Cost accounting's accounting purpose is to determine or define a basis (a) for the three accounting entries to record accrual or accrued accounting results, and/or (b) for establishing selling prices.  Universally today, cost accounting is done via management accounting and MIS systems, and the farm that needs to engage itself in a dual-control mode, should also make sure its management accounting and MIS systems also adequately support dual-control requirements.  That does not require, however, for any records to be entered twice.

In the cost example below, for example, the $24,433 of total soybean product costs may or may not have been dual-controlled in the accounting records when they were incurred, but need not effect internal allocations into per-acre and per-bushel breakouts.

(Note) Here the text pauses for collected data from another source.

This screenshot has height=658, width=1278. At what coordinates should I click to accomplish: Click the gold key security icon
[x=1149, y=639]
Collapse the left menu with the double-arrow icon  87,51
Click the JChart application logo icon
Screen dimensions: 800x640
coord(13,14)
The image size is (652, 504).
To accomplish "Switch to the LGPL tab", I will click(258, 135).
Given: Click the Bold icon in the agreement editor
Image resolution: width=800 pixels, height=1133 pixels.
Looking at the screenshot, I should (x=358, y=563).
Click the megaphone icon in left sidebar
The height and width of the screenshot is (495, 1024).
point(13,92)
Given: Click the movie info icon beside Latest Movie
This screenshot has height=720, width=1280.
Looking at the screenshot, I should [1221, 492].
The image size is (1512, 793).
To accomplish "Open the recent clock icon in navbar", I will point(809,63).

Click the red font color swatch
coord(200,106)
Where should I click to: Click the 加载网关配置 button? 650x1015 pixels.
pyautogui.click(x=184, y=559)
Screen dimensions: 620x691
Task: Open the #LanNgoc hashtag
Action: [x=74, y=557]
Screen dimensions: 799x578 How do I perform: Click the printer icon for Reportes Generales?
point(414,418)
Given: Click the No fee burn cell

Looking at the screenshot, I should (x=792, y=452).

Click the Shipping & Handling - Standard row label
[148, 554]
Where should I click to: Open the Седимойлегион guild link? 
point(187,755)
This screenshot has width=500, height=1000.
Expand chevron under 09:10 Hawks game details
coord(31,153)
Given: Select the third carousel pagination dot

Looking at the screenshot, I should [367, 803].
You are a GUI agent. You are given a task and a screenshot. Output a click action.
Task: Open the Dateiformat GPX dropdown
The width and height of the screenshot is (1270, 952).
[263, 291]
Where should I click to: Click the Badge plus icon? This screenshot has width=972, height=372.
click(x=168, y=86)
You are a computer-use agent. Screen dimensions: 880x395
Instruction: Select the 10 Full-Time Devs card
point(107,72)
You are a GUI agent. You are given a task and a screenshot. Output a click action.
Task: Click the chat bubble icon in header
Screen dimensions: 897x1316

                                       Corners          North40
                                      Soybeans         Soybeans
All Production Costs     Totals               DadsField          South40
                                               Soybeans         Soybeans
Seed Expense              4,000  15.6%     400    2,000     840      760
Herbicides                3,000  11.7%     300    1,500     630      570
Repairs                   4,200  16.4%     420    2,100     882      798
Fuel and Oil                600   2.3%      60      300     126      114
OperInterest                700   2.7%      70      350     147      133
Land Costs                4,033  15.7%     313    2,469     657      594
Unpaid Labor*             1,400   5.5%     140      700     294      266
Depreciation*             6,500  25.4%     650    3,250   1,365    1,235

Total Production Costs   24,433  95.3%   2,353   12,669   4,941    4,470

Total Acres, Head, etc.   200.0           20.0    100.0    42.0     38.0

Cash : $/Acre,Head,etc.   82.66          78.14    87.19   78.14    78.14
Total: $/Acre,Head,etc.  122.16         117.64   126.69  117.64   117.64

Total Units produced      10734            960     5500    2184     2090
Average Yield or Gain     53.67          48.00    55.00   52.00    55.00

Cost to produce 1 Unit    2.276          2.451    2.304   2.262    2.139

It's the management purposes of cost accounting that's of interest to farmers, and that information is most useful when expressed in unit cost terms.  That involves two capabilities not common to 'accounting' programs.  One is long division, the other is quantities and volumes to be used as denominators.

It's those quantities and volumes (and not the dollars and cents) that are always first and foremost in managers' minds, and a test of good management accounting and MIS systems and tools is how well they're designed to handle those quantities and volumes.  Unit costs thus become free but timely by-products of good management.